Breast cancer is the most commonly diagnosed cancer in women in the United States. American Cancer Society estimates that 281,550 women with be newly diagnosed with breast cancer in 2021. These women will face the difficult phase of receiving the diagnosis after biopsy, followed by the bewildering process of understanding the diagnosis and various treatment options. Breast cancer treatment often involves a team of specialists in different fields, which may include a surgeon, a medical oncologist, a radiation oncologist, a radiologist, and a genetic counselor.

Typically, patients have consultation with a surgeon after a biopsy yields a breast cancer diagnosis. The surgeon decides whether the patient should go for upfront surgery or receive any pre-surgical medications, also known as neoadjuvant systemic treatment. Several different factors are taken into consideration when deciding the right treatment course: size of the tumor, status of the axillary lymph node, molecular subtype decided by estrogen receptor, progesterone receptor, and Her-2neu receptor, tumor size to breast size ratio, presence of genetic mutation, and patient’s overall general health status.

It is important to remember that not every breast cancer patient will receive the same treatment. Some patients may have different options of surgery, while others may not have a choice. For example, some women are eligible for breast conserving surgery (BCS) or lumpectomy. These women may ultimately undergo BCS, but in some cases may pursue mastectomy for various other reasons. Some women unfortunately do not have a choice due to the distribution of disease seen on diagnostic testing and will be recommended mastectomy. The type of medication needed also varies depending on the tumor. While some patients need chemotherapy, many breast cancer patients do not receive chemotherapy, especially those with favorable molecular subtype.

Patients who undergo mastectomy are often eligible for reconstruction, which can be performed as immediate reconstruction or delayed reconstruction. Depending on the stage of the breast cancer, either may be recommended by the plastic surgeon. Some women who are eligible for lumpectomy but require removal of significant portion of breast can also involve plastic surgeon for oncoplastic closure for optimal cosmetic result. New York State mandates that all hospitals that provides mastectomy surgery, lymph node dissection, or a lumpectomy provide information to the patient concerning the option of reconstructive surgery, and that health insurance policies pay for the reconstruction. 

It can be overwhelming to process all of the information from consultations and make decisions. Patients may not understand fully all the options are available to them but feel pressured to make quick decisions due to the cancer diagnosis. The authors of an article titled “How Well Informed Do Patients Feel about Their Breast Cancer Surgery Options? Findings from a Nationwide Survey of Women after Lumpectomy and/or Mastectomy” published in Journal of the American College of Surgeons in February of 2018 conducted a nationwide internet survey to explore how women become informed about their breast surgery options.

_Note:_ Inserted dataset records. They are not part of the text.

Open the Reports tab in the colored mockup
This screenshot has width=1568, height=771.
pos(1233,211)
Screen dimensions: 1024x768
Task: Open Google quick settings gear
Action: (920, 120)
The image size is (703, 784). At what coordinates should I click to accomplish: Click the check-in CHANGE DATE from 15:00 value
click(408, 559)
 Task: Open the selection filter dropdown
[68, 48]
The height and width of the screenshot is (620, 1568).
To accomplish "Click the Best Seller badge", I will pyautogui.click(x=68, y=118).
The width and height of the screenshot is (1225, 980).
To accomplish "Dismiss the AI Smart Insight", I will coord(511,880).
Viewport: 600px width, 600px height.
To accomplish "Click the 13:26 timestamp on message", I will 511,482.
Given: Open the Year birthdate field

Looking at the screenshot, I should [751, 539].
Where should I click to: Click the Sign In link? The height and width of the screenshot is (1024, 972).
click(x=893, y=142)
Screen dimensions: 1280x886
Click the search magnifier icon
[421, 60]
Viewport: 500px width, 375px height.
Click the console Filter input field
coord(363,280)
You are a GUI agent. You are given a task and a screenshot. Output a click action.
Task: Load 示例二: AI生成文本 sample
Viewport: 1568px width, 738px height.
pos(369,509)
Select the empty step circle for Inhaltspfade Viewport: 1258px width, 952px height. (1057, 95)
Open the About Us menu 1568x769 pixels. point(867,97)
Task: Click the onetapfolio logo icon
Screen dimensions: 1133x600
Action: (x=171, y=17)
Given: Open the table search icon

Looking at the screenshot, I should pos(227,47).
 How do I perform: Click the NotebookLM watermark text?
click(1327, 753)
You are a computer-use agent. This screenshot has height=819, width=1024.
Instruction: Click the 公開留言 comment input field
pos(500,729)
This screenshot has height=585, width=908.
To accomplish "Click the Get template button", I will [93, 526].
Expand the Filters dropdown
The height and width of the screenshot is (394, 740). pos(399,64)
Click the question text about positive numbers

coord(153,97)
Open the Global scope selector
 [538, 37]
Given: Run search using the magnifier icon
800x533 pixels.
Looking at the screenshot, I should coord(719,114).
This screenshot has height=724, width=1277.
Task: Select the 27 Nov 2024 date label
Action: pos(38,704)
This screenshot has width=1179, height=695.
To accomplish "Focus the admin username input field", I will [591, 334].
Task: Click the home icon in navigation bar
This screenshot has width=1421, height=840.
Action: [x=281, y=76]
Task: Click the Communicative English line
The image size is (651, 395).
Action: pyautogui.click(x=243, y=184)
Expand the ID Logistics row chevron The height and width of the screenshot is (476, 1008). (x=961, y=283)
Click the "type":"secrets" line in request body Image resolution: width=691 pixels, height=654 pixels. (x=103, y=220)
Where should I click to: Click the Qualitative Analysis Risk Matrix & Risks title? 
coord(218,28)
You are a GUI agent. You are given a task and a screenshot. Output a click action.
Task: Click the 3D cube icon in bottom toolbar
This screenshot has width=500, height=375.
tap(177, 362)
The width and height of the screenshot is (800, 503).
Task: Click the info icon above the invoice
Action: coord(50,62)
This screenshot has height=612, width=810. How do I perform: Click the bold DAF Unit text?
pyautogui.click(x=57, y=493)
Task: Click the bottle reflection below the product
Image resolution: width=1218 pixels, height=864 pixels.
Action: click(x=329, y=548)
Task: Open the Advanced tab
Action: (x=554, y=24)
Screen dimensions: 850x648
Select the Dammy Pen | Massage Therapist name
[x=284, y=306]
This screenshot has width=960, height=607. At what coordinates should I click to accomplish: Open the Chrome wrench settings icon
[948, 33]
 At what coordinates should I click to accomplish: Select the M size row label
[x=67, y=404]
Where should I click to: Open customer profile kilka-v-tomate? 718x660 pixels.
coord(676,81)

Results of their study showed that only 47% of patients who underwent lumpectomy felt “completely informed” about treatment options before their operations, 67% of women who underwent mastectomy and 28% of those who underwent both lumpectomy and mastectomy felt the same. “Making a quick decision” was more important than “thoroughly researching all options” for 35% of lumpectomy-only patients, 31% of mastectomy-only patients, and 22% of patients having both procedures. 

What can patients do to improve their understanding?

The results from this study show that there is room for improvement for physicians in fully informing patients about their treatment options. However, patients can also take some measures to facilitate understanding and making the right decision.

  1. If possible, have a friend or family member present during the consultation. They can be your second set of ears and can help remember what was discussed during the visit.
  2. Take notes. If there are any follow up visits, make sure to bring unanswered questions to be addressed.
  3. Go for a second opinion unless you feel very comfortable with the initial consulting physician. It is encouraged and important as the patient must have complete trust and be very comfortable with the treating physician. Physicians should never be offended when patients seek a second opinion.
  4. Remember that everyone’s tumor is different and you may not require the same treatment as your family member or friend.

The period between the initial receipt of diagnosis and initiation of treatment often is the most difficult time for the patient emotionally. It also coincides with the time to make very important and sometimes difficult medical decisions. It is important for the treating physicians to treat the patient as a whole person, not just the disease, and for the patients to take steps to ensure they make decisions when they feel fully informed of all options.